Réunion de travail dans l’arrière-salle d’hôtel d’une ville chinoise, Wuhan. Toutes les équipes sont convoquées. Le manager du gang attribue à chacune des artères de la métropole. Certains truands, notamment des frères, ne sont pas d’accord, ils veulent une meilleure zone. Ça dégénère, une balle se perd. Le parrain les départage, à son avantage, en organisant une compétition entre les deux bandes. Sera déclarée vainqueur, celle qui volera le plus de motos en deux heures. Que les meilleurs gagnent. Mais les perdants sont mauvais et décapitent un de leurs adversaires. Ça dégénère de nouveau, une balle se perd et c’est un policier qui la prend.

Réunion de travail dans une salle de l’hôtel de police de Wuhan. Toutes les équipes sont convoquées et le commissaire attribue à chacune des artères pour démarrer l’enquête.

C’est parti pour un polar poisseux et graphique, sinueux et atmosphérique. La police cherche activement le fuyard qu’une femme a déjà trouvé. Il se méfie, elle présente des garanties. C’est une "baigneuse", comme on les appelle ici, elle tapine au bord du lac des oies sauvages. Dans ces circonstances funestes, elle a une proposition astucieuse à lui faire.

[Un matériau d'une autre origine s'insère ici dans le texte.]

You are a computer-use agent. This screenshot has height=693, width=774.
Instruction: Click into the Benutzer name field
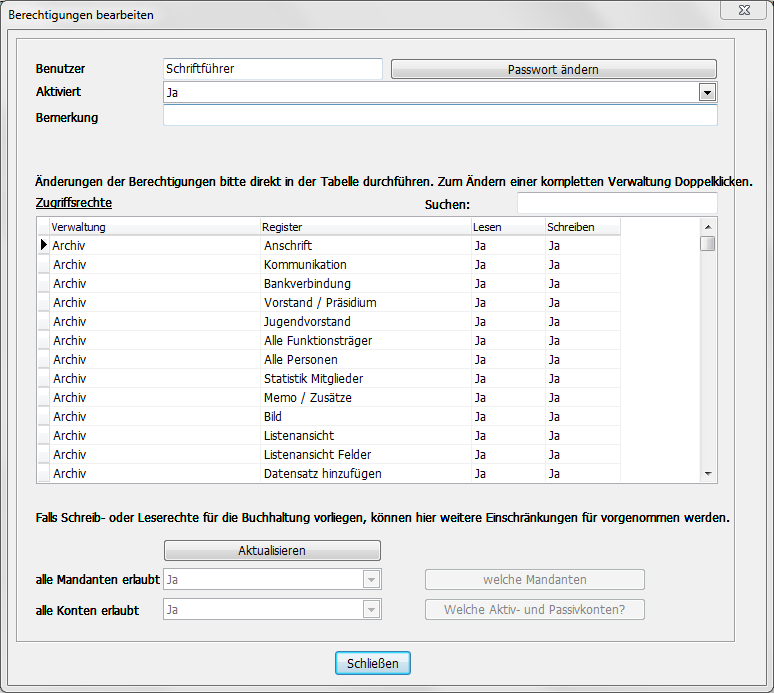click(272, 68)
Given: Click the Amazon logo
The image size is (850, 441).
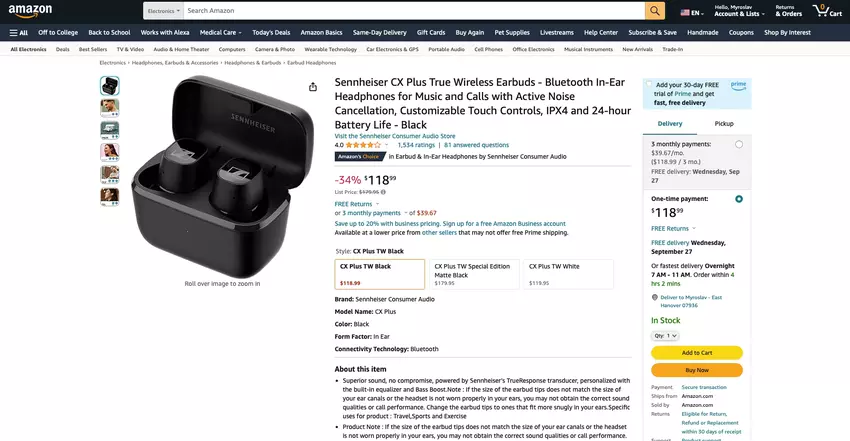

Sachant qu’il est foutu puisque la police a mis tous les moyens à disposition, a mis tous ses hommes en compétition pour coincer l’assassin d’un des leurs. Sachant qu’il est foutu car il n’a pas que des amis parmi les truands d’autant que sa tête est mise à prix. Alors, foutu pour foutu, autant que ce soit son épouse qui bénéficie de la récompense. Comme, elle ne peut pas le faire elle-même, notre baigneuse se propose de s’en charger moyennant une petite commission.


Polar ne rime pas avec film noir

Voilà un bon plan qui, bien entendu, ne va pas se dérouler, comme prévu. Certains jouent un double, voire un triple jeu. Le réalisateur, Diao Yinan, lui, adore visiblement le film noir. On se souvient de Black Coal, Ours d’or à Berlin, ses ambiances nocturnes, ses couleurs criardes, sa violence graphique.

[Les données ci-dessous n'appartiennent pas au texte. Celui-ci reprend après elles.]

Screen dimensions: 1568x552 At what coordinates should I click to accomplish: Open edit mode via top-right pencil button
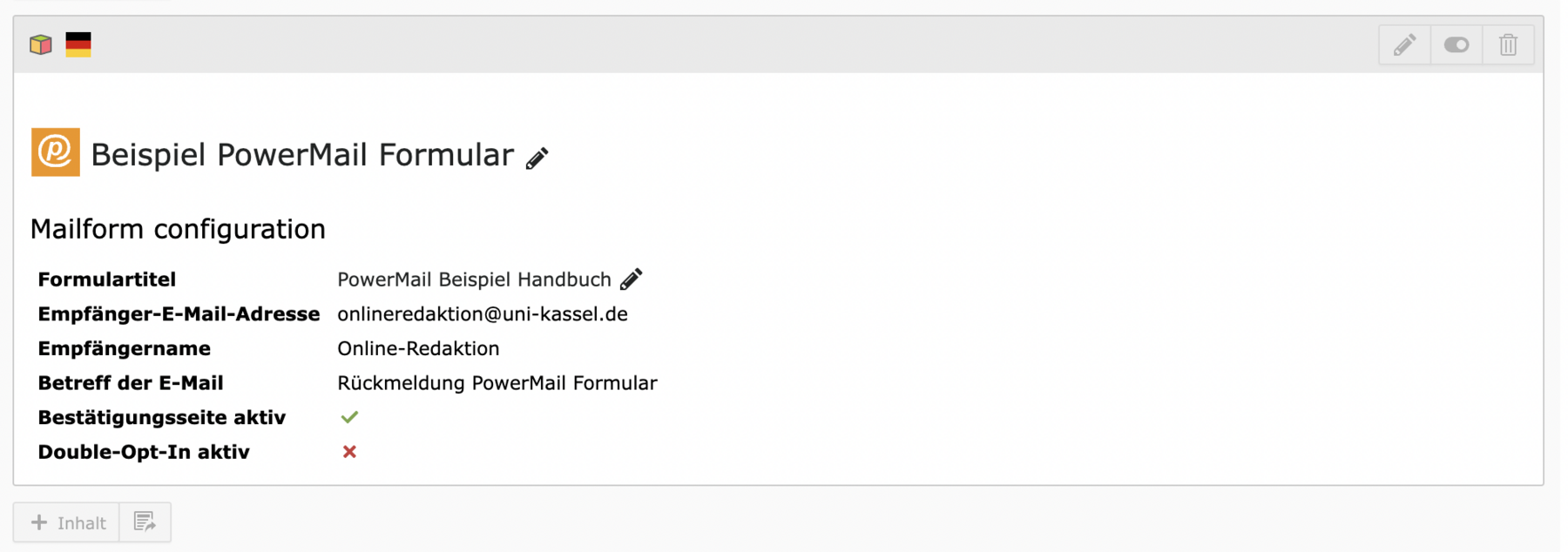pos(1404,44)
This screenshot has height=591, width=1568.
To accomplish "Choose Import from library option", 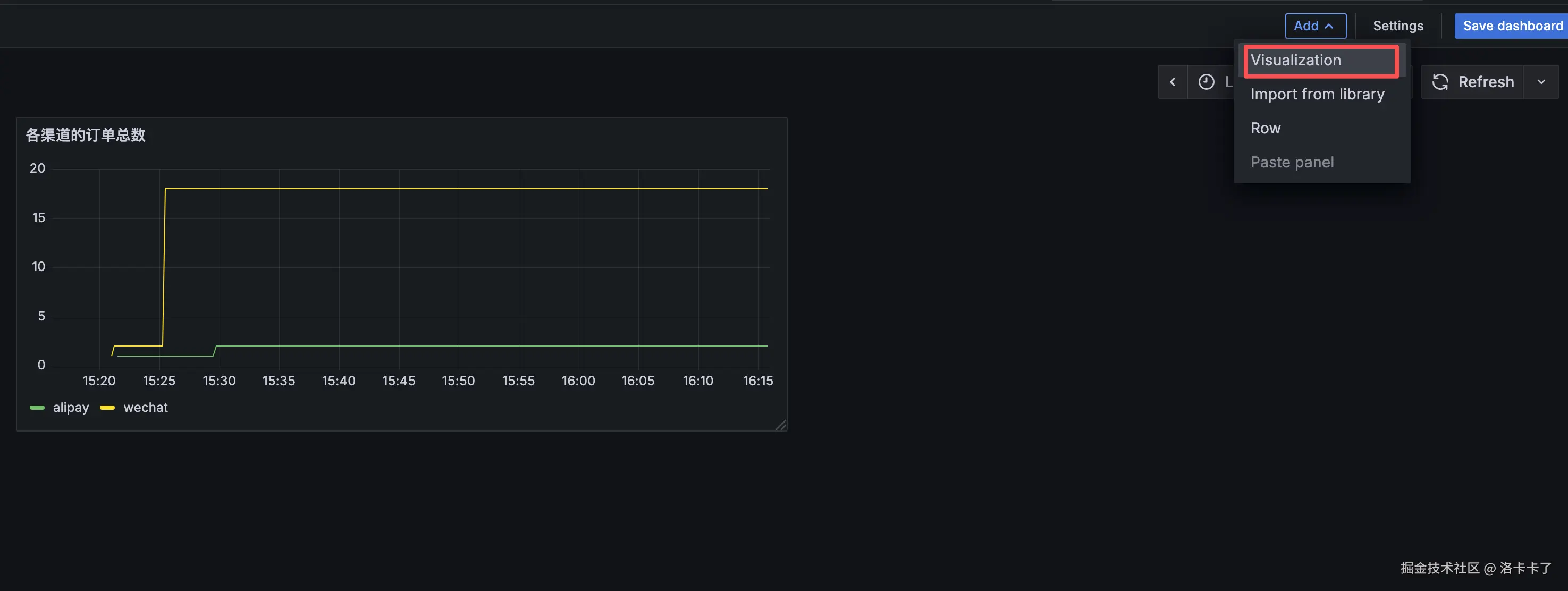I will point(1317,95).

Diao Yinan et son directeur photo, Jingsong Dong, sculptent les ombres avec maestria. Au cours de la traque haletante de cet homme piégé dans la ville souricière, ils rendent un hommage passionné à l’expressionnisme allemand, à M le Maudit et au Troisième homme tout en évoquant lumineusement Won Kar-wai. La violence est sèche, percutante et les spectateurs n’oublieront pas leur parapluie en sortant.

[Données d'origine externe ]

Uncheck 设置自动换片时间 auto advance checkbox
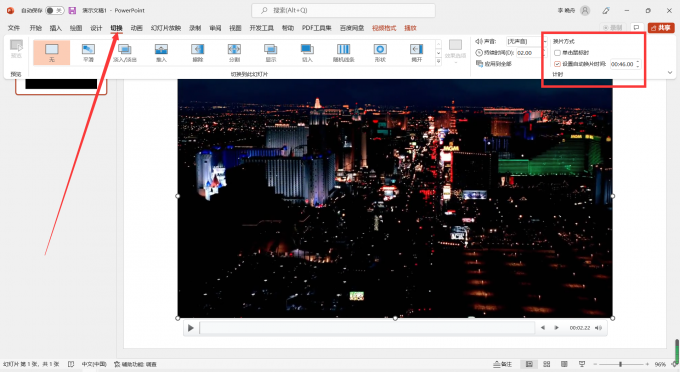The height and width of the screenshot is (372, 680). pyautogui.click(x=557, y=64)
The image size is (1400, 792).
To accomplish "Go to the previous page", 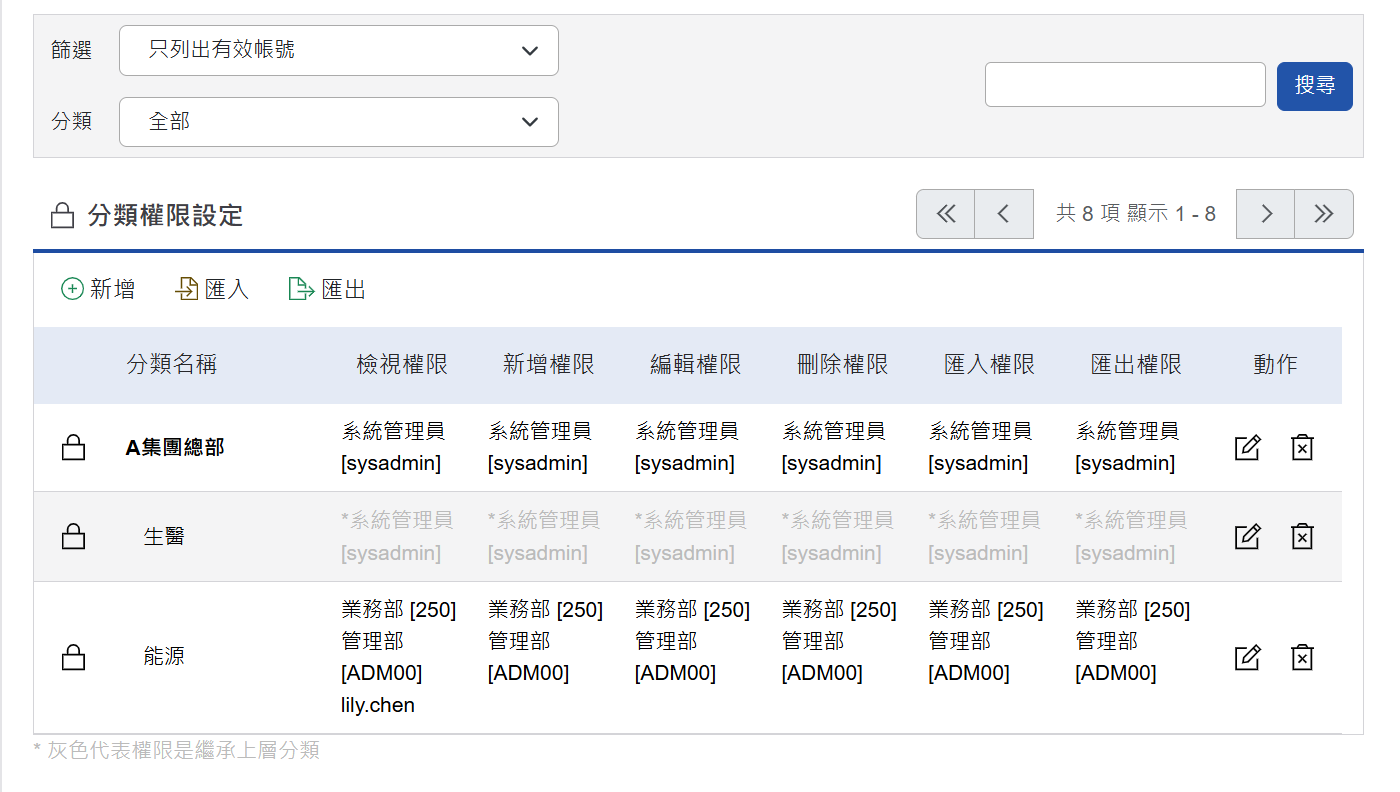I will pos(1003,214).
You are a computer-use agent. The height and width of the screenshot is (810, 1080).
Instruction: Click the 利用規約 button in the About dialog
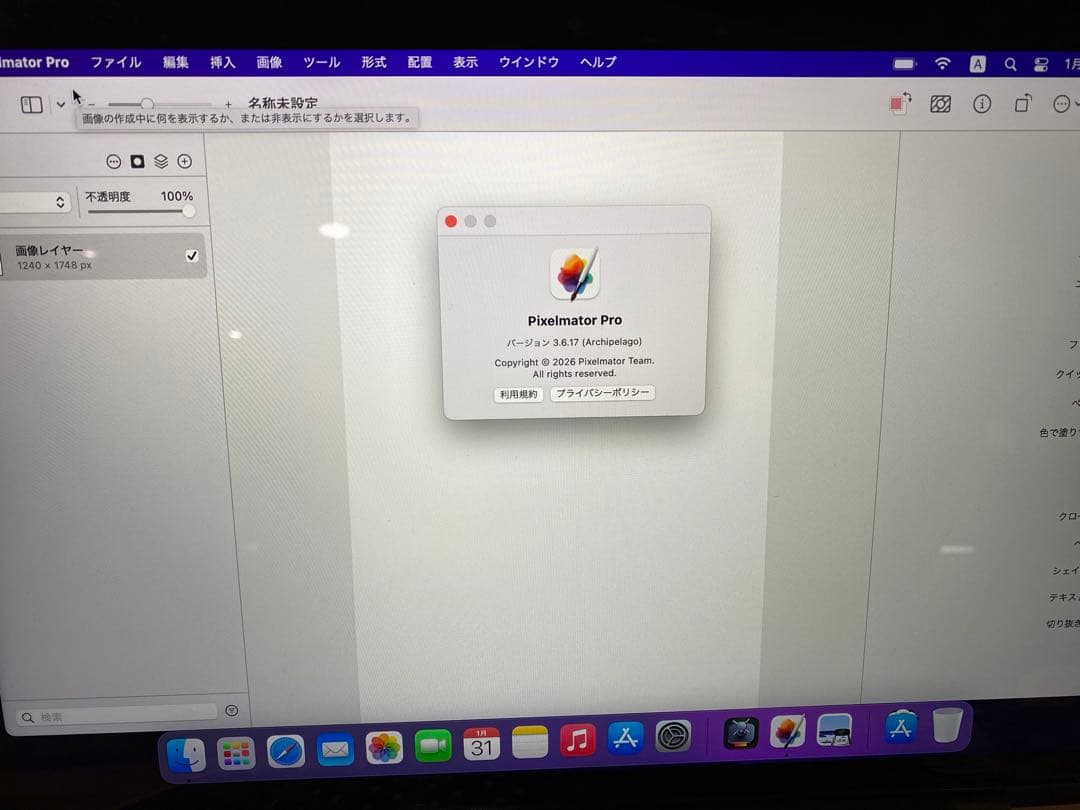(x=517, y=394)
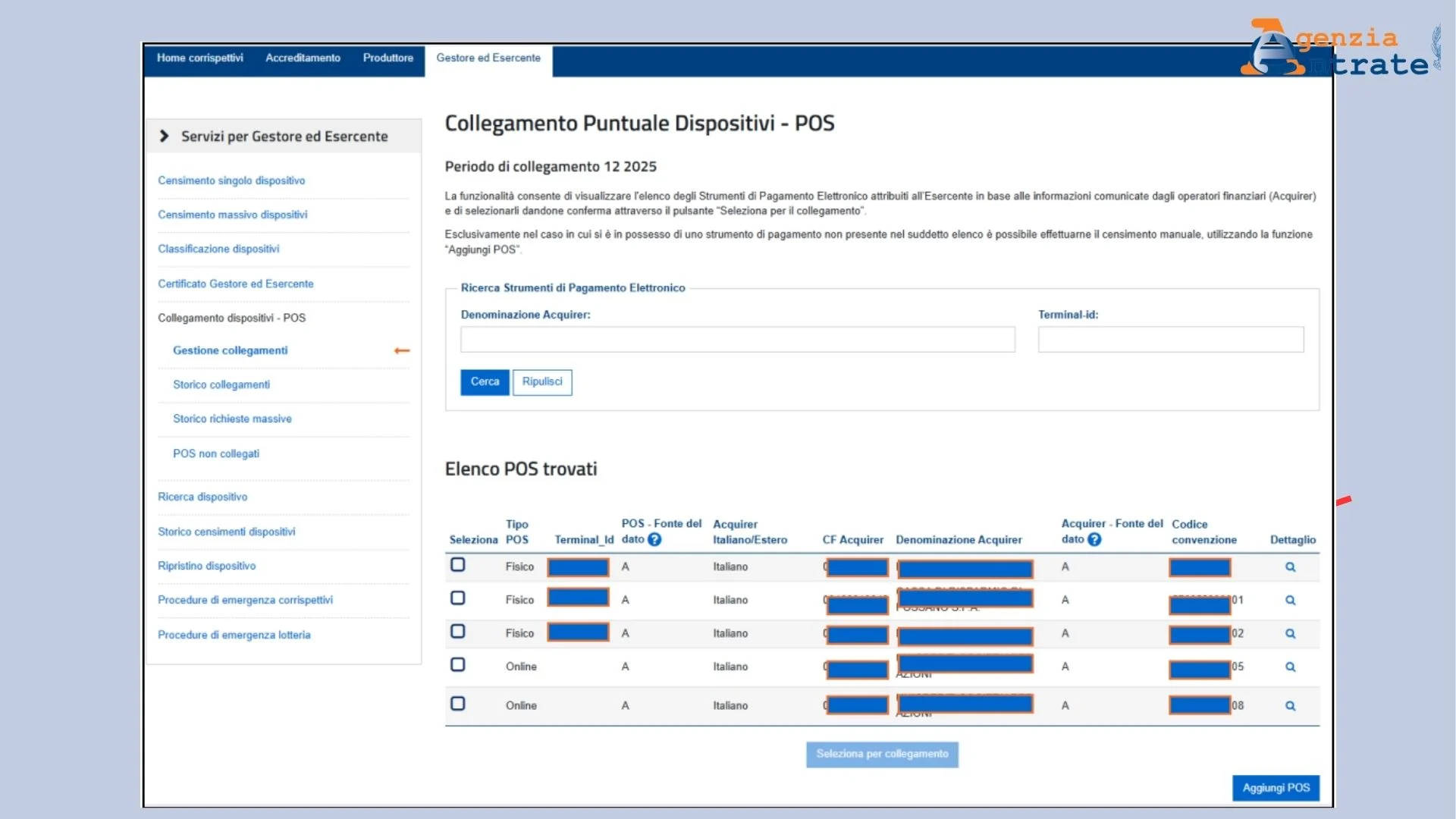
Task: Click magnifier icon for convention ending 08
Action: coord(1290,706)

Diao Yinan sait aussi que film noir ne rime pas avec polar. Le film noir, c’est un film d’auteur qui développe une esthétique formelle. C’est un film révélateur des parts d’ombre et du malaise de la société. C’est un film intérieur qui confronte le personnage à son parcours, à son sentiment de culpabilité, à son désir de rédemption. C’est un film trompeur dans le sens rusé. Sous le couvert d’un divertissement policier, il contourne la censure, montre des forces de police surdimensionnées et la surveillance quadrillée mise en place par le régime.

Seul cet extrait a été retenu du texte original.